今やコミュニティバスは地方の重要な足として普及したばかりではなく、テレビ番組でも主に一般路線バスをつなぐ手段として、なくてはならない存在だ。
現在では日野ポンチョを採用する例が多いが、コミュニティバスという分野が確立したからこそ生まれた車種ともいえそうだ。その経緯をコミュニティバス導入の歴史とともに見てみる。
文/写真:古川智規(バスマガジン編集部)
【画像ギャラリー】今では当たり前の「日野ポンチョ」が誕生する前は輸入車だった?ポンチョ誕生前から将来までをみつめる(15枚)画像ギャラリー最初は輸入車?

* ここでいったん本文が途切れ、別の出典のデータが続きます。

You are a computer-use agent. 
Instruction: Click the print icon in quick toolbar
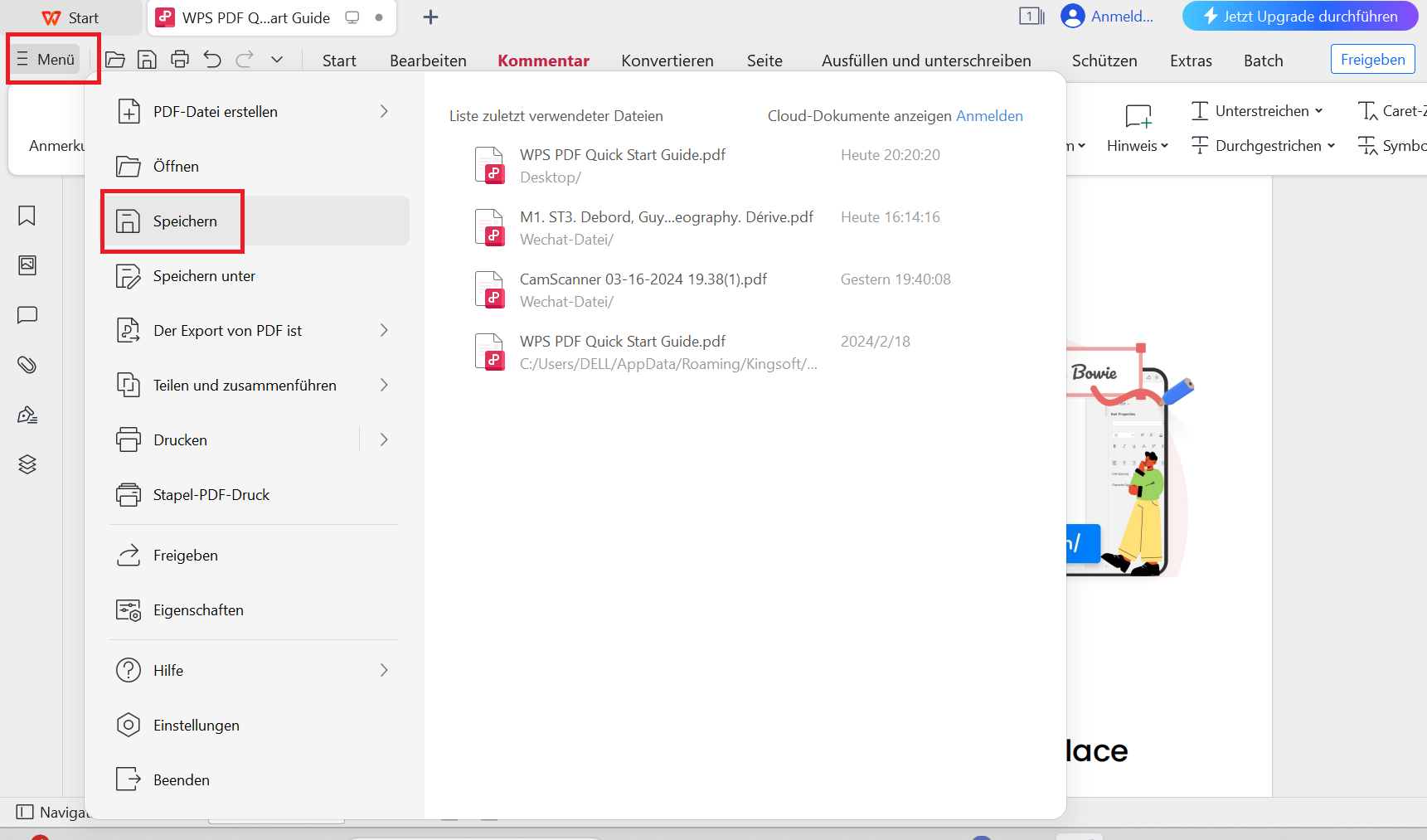(x=180, y=60)
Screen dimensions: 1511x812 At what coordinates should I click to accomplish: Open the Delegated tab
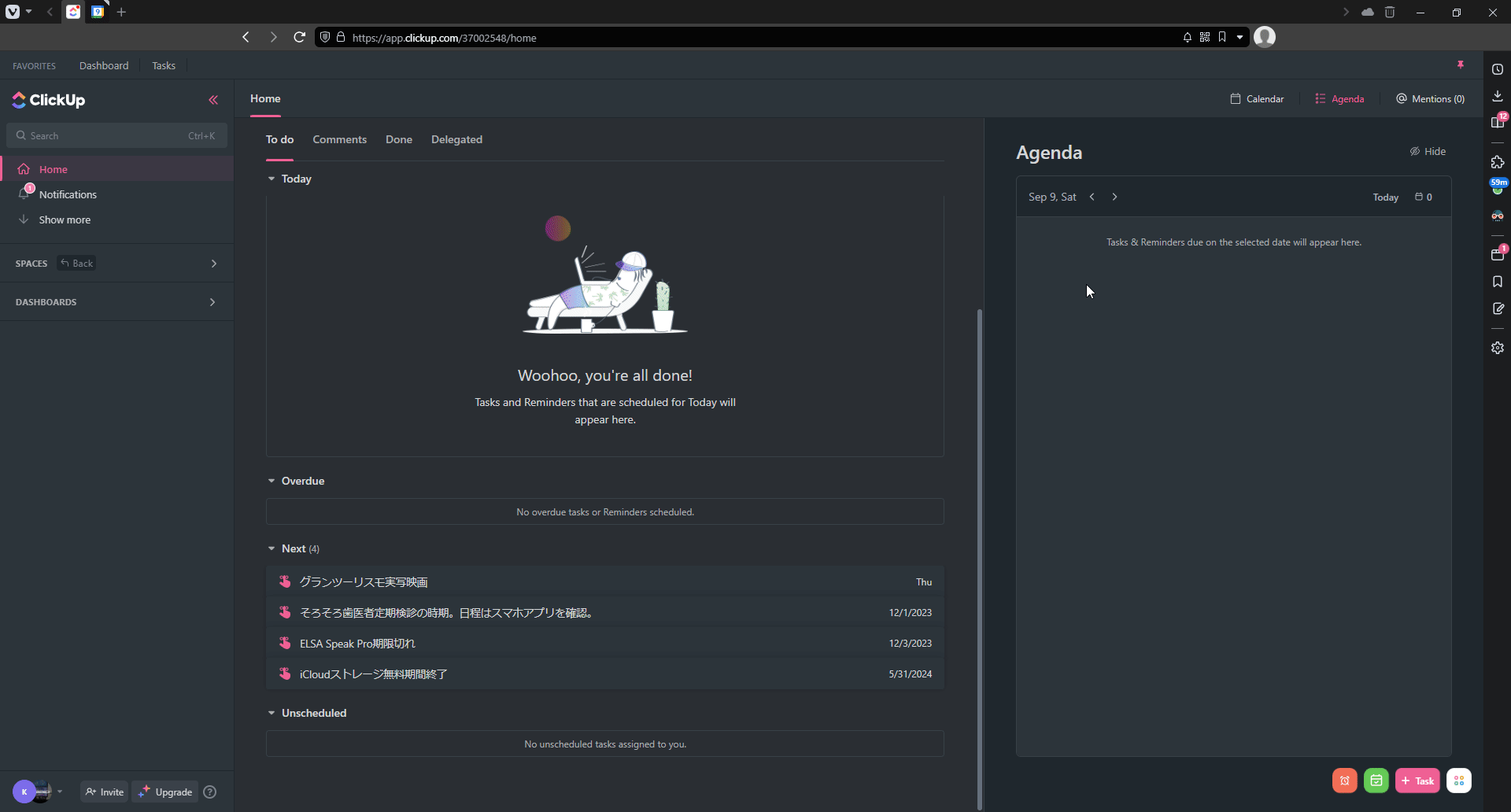(456, 139)
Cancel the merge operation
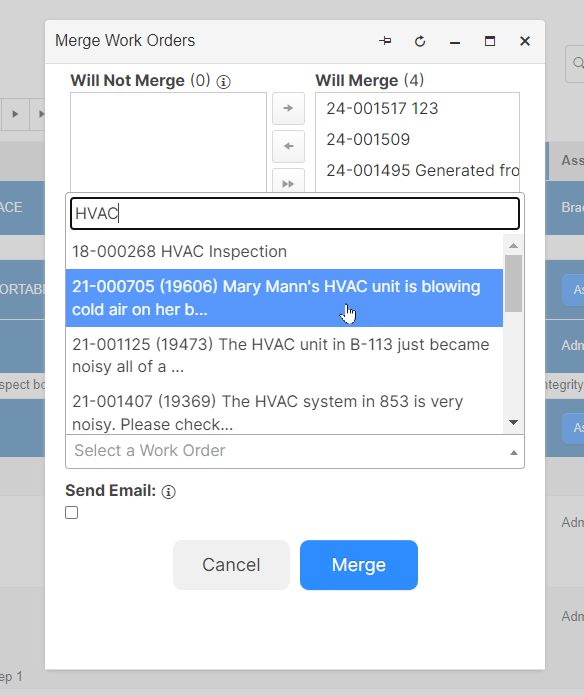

地方のコミュニティバスで乗車がそれほど見込めず、運行事業者がバス事業者ではない場合はハイエースコミューター等のワンボックスカーが多用されるのは今も昔も変わらない。しかし都市型コミュニティバスとしては大阪市交通局は重要な役割を果たした。
大阪市交通局は2000年に「赤バス」として幹線系統も支線系統も通らない狭い道路の住宅地やビジネス街を含めた地域を回るループ方式の路線を開設し試験運行を開始した。
ハイエースなどのワンボックスカーでは、天井が低く立席ができない。着席も立席もでき、高齢者でも乗降がしやすいノンステップ小型バスは日本には存在しなかったため、ルノーのシャシーにオムニノーバ社が架装した小型ノンステップバス「マルチライダー」を大量導入した。
その後、オムニノーバ社が破綻し故障も多く維持費が増大したなどの理由により、増備車として採用されたのがメルセデスベンツの「T1N」というマルチバン。商用車をベースとした小型バスだった。しかし元が商用車であるために使い勝手が悪く、旅客サービスとしてはダウンした形になっていた。
ポンチョの登場!
大阪市交通局の赤バスは全体的に便数が少なく運行時間帯も短く、一方通行ループ路線が多く遠回りになることから所要時間がかかりすぎ、全路線が委託で住民サービスという側面はあったものの廃止が検討され始める。
そのころには、赤バス初代に採用された「マルチライダー」は全国のコミュニティバスで運行されていたが、経年から車両更新の時期に入り、ここで日野ポンチョが登場する。
大阪市では赤バスを廃止する方向だったために、ポンチョを導入したもののほとんどが余剰になってしまったが、その後は全国のコミュニティバスに引っ張りだことなる。